M 43 X 38 T 13 W moves out of home 11/2010 Roller coaster from hell 2/2011-5/2012 I request divorce 5/2012 W moves home 6/2012 Good time 7/2012 - 1/2015 I leave 3/2016 process of divorce
Hi Blessed, Keep going until you feel you're done. IMO, there does come a point where YOUR quality of life is so low that moving on IS better. And it's at that point the WAS will make their final decision. Our WAS needs to know that THEIR options are limited too... Once the cake is gone they panic too.
Did something happen to trigger you feeling to give up?
M: 42 - W: 41 - M: 18 - T: 23 - D:16 S:14 EA - July 2010 NC w/EA - Nov 2010 Piecing - Jan 2011 I ask for div - Jan 2012 Div papers filed - Mar 2012 I move out - July 2012 Divorce final - Nov 7, 2012
I'm thinking that yes, I'm done. I am gonna take a break from this site and focus on really moving on, but I'll be back in a month maybe and see how I feel then. Maybe I'll stay a bit longer or maybe move to the "That's Enough of This BS" forum. Thanks to all who took the time! See ya after my break.
I was going to wait to post the update regarding our first divorce hearing, which occurred a couple weeks ago, but I have time now.
She came to the hearing in another new outfit, more proof that she's not financially struggling. She had her angry face on again, I said good morning, she didn't say a word to me, didn't even look my way. I will never in my life understand how she can justify treating me that way. I guess it makes it easier to be so heartless. It's more comical now, but still hurtful.

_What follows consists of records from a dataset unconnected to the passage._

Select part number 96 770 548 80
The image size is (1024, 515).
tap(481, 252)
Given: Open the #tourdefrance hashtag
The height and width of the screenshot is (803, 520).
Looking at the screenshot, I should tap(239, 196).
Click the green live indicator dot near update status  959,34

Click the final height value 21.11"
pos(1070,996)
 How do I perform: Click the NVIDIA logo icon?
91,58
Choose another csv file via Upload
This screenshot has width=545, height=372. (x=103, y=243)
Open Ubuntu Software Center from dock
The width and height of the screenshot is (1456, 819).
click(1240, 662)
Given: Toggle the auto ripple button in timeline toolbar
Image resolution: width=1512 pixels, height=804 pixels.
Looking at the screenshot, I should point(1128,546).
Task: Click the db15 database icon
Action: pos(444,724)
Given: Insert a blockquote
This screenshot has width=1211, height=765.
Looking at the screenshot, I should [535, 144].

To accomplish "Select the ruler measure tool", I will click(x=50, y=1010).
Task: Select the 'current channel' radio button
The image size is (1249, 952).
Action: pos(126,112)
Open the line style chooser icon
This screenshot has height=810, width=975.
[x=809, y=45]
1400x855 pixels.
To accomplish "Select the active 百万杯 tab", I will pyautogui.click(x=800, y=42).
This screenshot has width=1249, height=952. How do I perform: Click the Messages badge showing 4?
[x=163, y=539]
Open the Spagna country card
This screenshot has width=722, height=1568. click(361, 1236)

So there was no issue re child custody, since we agreed to our current arrangements... Currently I have them the LARGE majority of the time. Her fight was directed at getting paid! She now wanted $540 child support plus $250 maintenance. She claimed I refused to pay her any child support, but I provided the email in which I told her my attorney advised me not to pay her anything yet, but I'd be willing to pay her the amount my attorney calculated... She responded with a refusal and demanded $750. We explained how she barely has the kids and her typical function is to drive 10 minutes to drop off at school... That she has no expenses re them because I do laundry, meals, use most diapers, all costs associated mostly paid by me. Judge didn't seem amused by her request... Maintenance Refused... Child Support set at $427-other expenses she is responsible for paying = about 300 per month... $40 less as each of the other 2 kids need school lunches. My attorney also mentioned how based on the current custody arrangements she should be paying me $400... W was PISSED OFF! Her attorney lost EVERY argument! I was thinking... Thank God she picked her. Karma!
Re her 1200 apt., they argued that we had several arguments in October that made the situation so unbarable that she had to move IMMEDIATELY, hyped up the situation of course, but yes we did argue. Only problem, I had the check she wrote for her apt. Sep 29th... Also a months worth of civil kind text messages in which we were doing thinks together, taking kids out to eat, activities, sweet comments, etc. I did explain that I asked her to leave because it was disrespectful to me & kids for her to have relations with other men while living under our roof... The day before she wrote the check, she agreed to move and texted that she would discuss with her attorney, KNOWING she already had been looking and planning to go. I showed the text stating she did say I could change the licks on the house, but made it an issue to get property from the house.